Some mothers never get the thrill of a baby born alive, instead giving birth to only ….. silence. No “first breath”, no living memories at all.
Others have a pregnancy cut short by the fateful news that there is “no heartbeat”, only the trauma of having to go through labour knowing their precious one has already died.
Then there are those who bleed too soon, and miss the thrill of seeing their baby’s heartbeat and moving limbs on the ultrasound screen. There is no knowledge of whether the baby was a boy or a girl, no joyous announcements, just a shedding of blood and dreams. And the proclamation by many that it was just “a pregnancy”, not a baby at all. No gravestone. No recognition. No birthdate.
There are some who have the joy of a live birth and the thrill of raising a child, only to bury their child at a young age. Treasured memories that bring both comfort and pain.
And lastly, there are those who have the heart of a mother, but never even one conception. So much hope, yet only an empty womb.

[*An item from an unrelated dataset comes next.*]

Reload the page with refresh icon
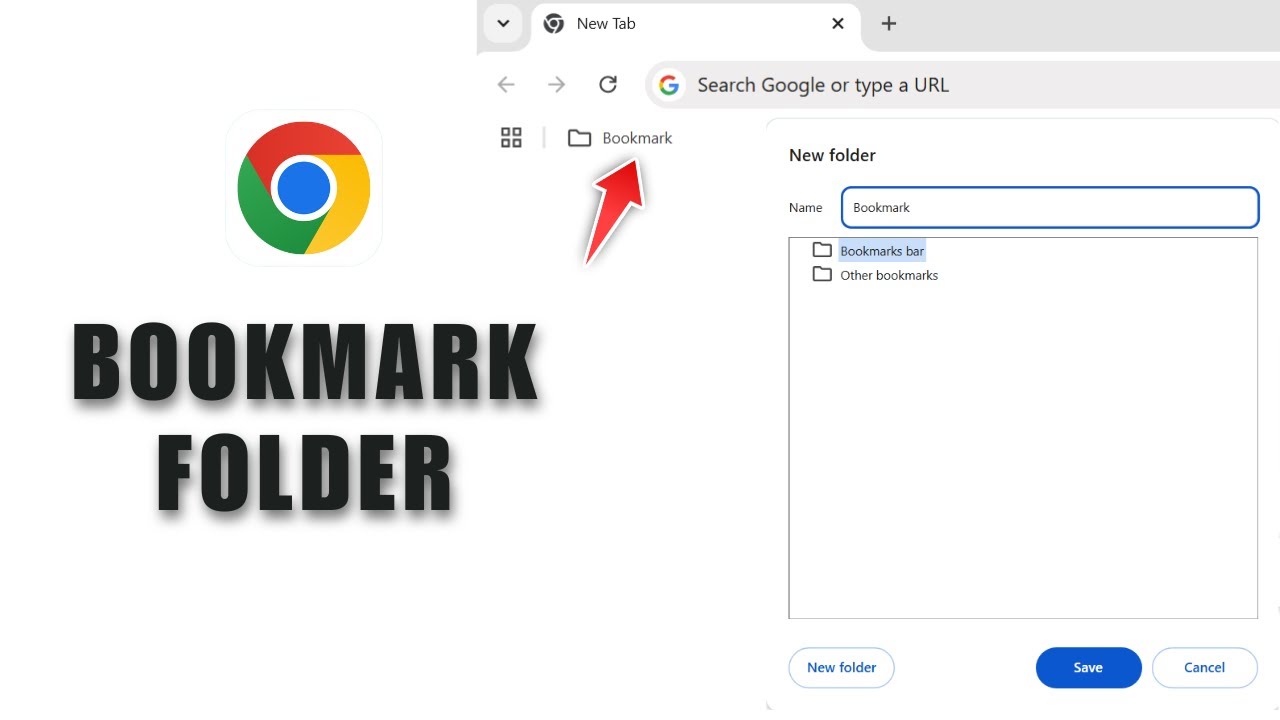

To those women, our hearts break with yours, knowing that you are filled with longing and desire, yet there is never the culmination of that desire, never the experience of entering the unreachable world of motherhood. Unattainable dreams.

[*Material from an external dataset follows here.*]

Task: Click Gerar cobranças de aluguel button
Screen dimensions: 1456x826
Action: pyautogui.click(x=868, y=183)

Motherhood: a natural, biological instinct, an inner drive so strong for some that it is all encompassing, matched only in intensity by the corresponding despair and devastation when it goes wrong.
To women who have dreamed of being a Mum, yet not had their dreams become a reality,
To women who have only enjoyed a fleeting experience of motherhood,
To women who have a child or children to love, yet hold in their hearts an unfathomable pain for the one or ones they have farewelled,
To you I send love.
May you know the joy of little people, even if not your own flesh and blood.
May you have the thrill of loving a friend or relative’s child, and being loved in return.
May you feel the warmth of pudgy little fingers in the palm of your hand, perhaps not born by you, yet loving you by choice.
May you find enjoyment and pleasure in life as it is, not as it could have been.
May you find purpose and vision for your life, in spite of your loss.
May you feel complete. And loved. And at peace. May you find a reason to smile today. 🙂
And to those who want to help a grieving mother, may you have the wisdom and sensitivity you need to know how to help one who is hurting.